Nel dettaglio, la prima serata ha offerto dal punto di vista eno-gastronomico: la “Masculina da magghia alla beccafico su crudo e cotto di cavolo trunzo, vastedda del Belice e miele di api nere”, piatto che con la sua intensa ampiezza sensoriale è stato abbinato all’affascinante Murgentia Bianco IGT Terre Siciliane 2021, vinificazione in bianco di nero d’Avola e Frappato;“Risotto con goulash d’aragosta e la sua bisque, crema di zucchine e mentuccia di Timpa”  servito con il sensuale Frappato DOC Vittoria 2020, ricco di frutta e spezie; “Darna di ricciola in crosta di pane, mandorle, pomodori secchi e basilico” coniugato con il fresco e voluttuoso Cerasuolo di Vittoria DOCG 2018; trionfo del gusto con il Semifreddo al passito “Valle delle Ferle” e la sua riduzione con crumble salato

La seconda serata ha proposto, Le “Stuzzicherie di Ostier”, una serie di fritti, tra i quali le deliziose panelle realizzate con farina di cicerchia, legume storico dell’entroterra siculo, ed il “Pane di casa cotto su pietra e arricchito dai peperoni di Polizzi Generosa arrostiti, pomodori siccagni semi confit, aglio di Nubia, basilico e olio EVO Tenuta Valle delle Ferle”, abbinati al Rosato DOC Sicilia 2019 Magnum, dall’anima intrigante, fresca e salina. Il piatto seguente è stata la “Fascina di Paccheri rigati al ragù di salsiccia al ceppo di Linguaglossa, croccante di mandorla e fonduta di Maiorchino”, con gli ingredienti che si sono sposati perfettamente con il Nero d’Avola DOC Vittoria 2017, intenso e delicatamente profondo.

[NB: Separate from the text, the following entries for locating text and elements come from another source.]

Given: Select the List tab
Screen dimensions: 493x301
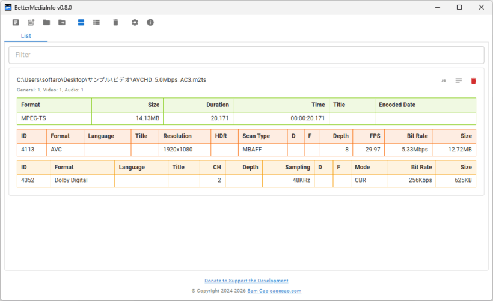Looking at the screenshot, I should tap(26, 36).
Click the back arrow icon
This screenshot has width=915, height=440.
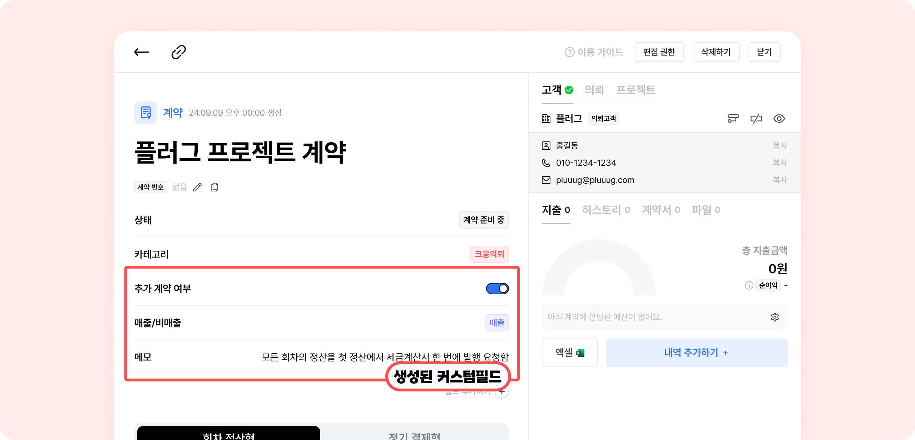(x=142, y=52)
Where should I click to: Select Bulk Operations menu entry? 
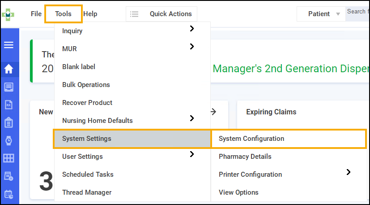click(x=86, y=85)
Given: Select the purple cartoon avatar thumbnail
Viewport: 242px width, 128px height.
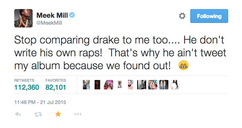Looking at the screenshot, I should 108,85.
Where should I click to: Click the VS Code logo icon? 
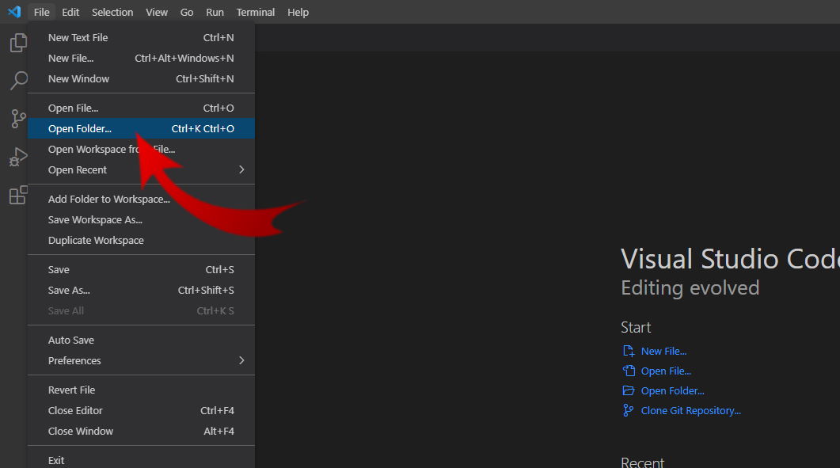[14, 12]
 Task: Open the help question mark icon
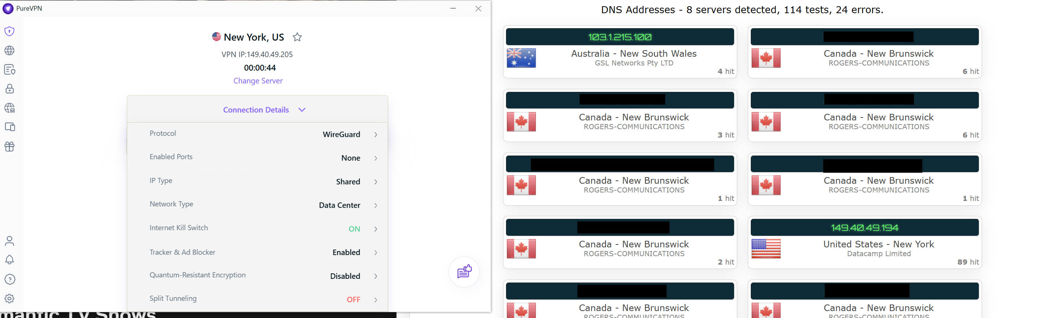pyautogui.click(x=9, y=279)
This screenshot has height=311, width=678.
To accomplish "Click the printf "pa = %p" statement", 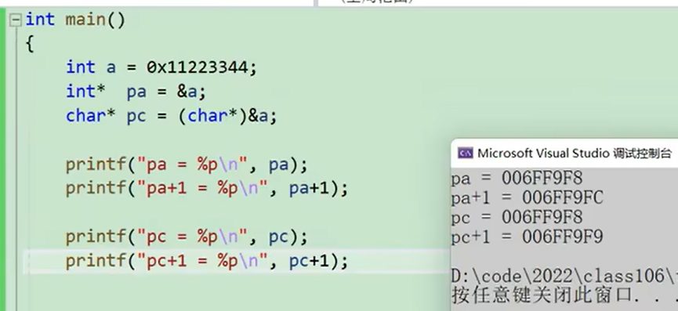I will point(187,165).
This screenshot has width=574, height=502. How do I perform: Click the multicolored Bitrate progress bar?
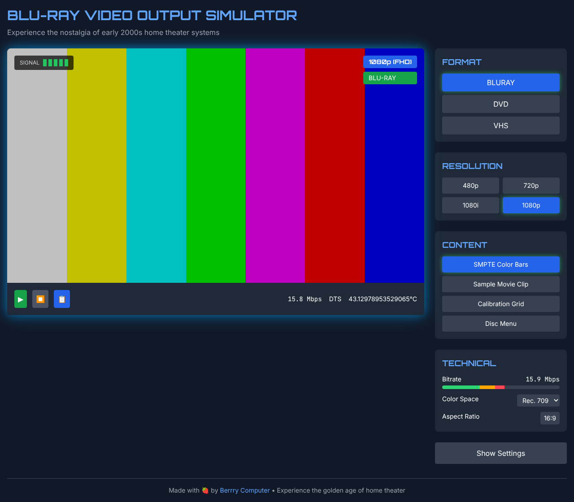click(500, 387)
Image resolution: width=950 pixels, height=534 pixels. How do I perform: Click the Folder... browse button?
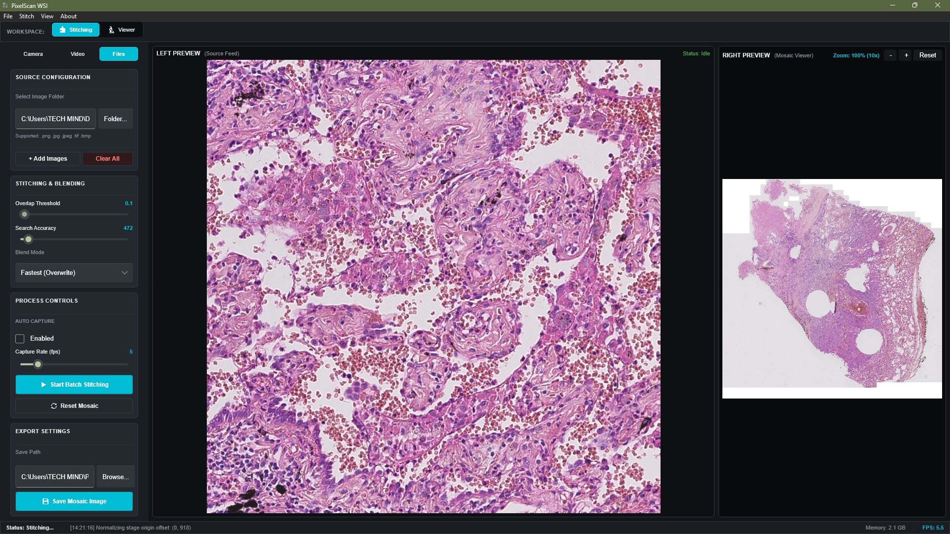point(115,119)
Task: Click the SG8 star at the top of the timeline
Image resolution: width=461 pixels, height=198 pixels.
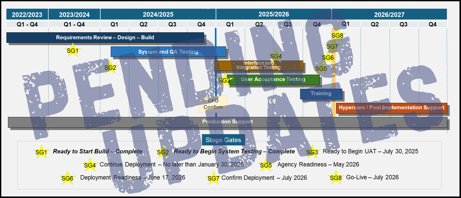Action: 337,35
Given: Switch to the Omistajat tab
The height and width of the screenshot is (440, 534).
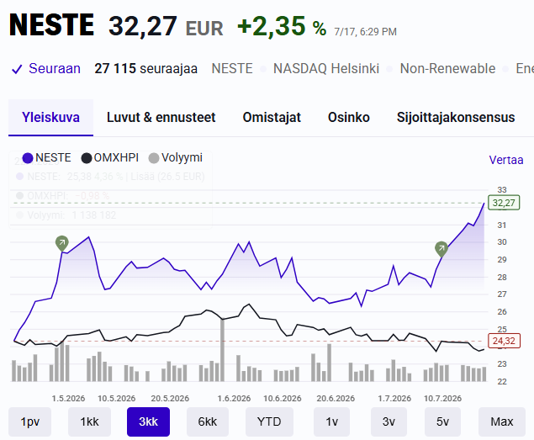Looking at the screenshot, I should point(272,117).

La “Punta di Petto di Rossa Modicana con Soubise di cipolle di Giarratana” ha trovato la sua esaltazione con l’eleganza e la persistenza del Cerasuolo di Vittoria DOCG 2017. Ha concluso la splendida sequenza di armonia di sapori il “Sorbetto al mandarino tardivo di Ciaculli”.

Molto soddisfatti della riuscita dell’evento Claudia Sciacca ed Andrea Annino, ideatori ed organizzatori della manifestazione, che hanno spiegato come la bottiglia traduca in gusto e qualità il territorio spiegando come il Cerasuolo di Vittoria della casa sia il prodotto di un solo antico vigneto nel quale insistono le piante miste di nero d’avola e frappato, con il nettare di Bacco che generano (vinificato in tini di acciaio a temperatura controllata, con una macerazione di circa 7-10 giorn), che deriva da vitigno Nero d’Avola al 50% Frappato nella stessa percentuale, maturando nei 36 mesi successivi, per la prima metà in acciaio e poi in bottiglia. I due giovani produttori hanno inoltre sostenuto come le percentuali dei disciplinari dicano quanto viene coltivato nel terreno ma come le percentuali che si trovano in bottiglia non siano ugualmente definibili, in quanto ogni vitigno ha una resa diversa ed ogni terreno esprime un suo particolare rapporto con il vitigno stesso che rende ogni vino particolare e, come nel caso della Tenuta Valle delle Ferle, di grande valore e pregio.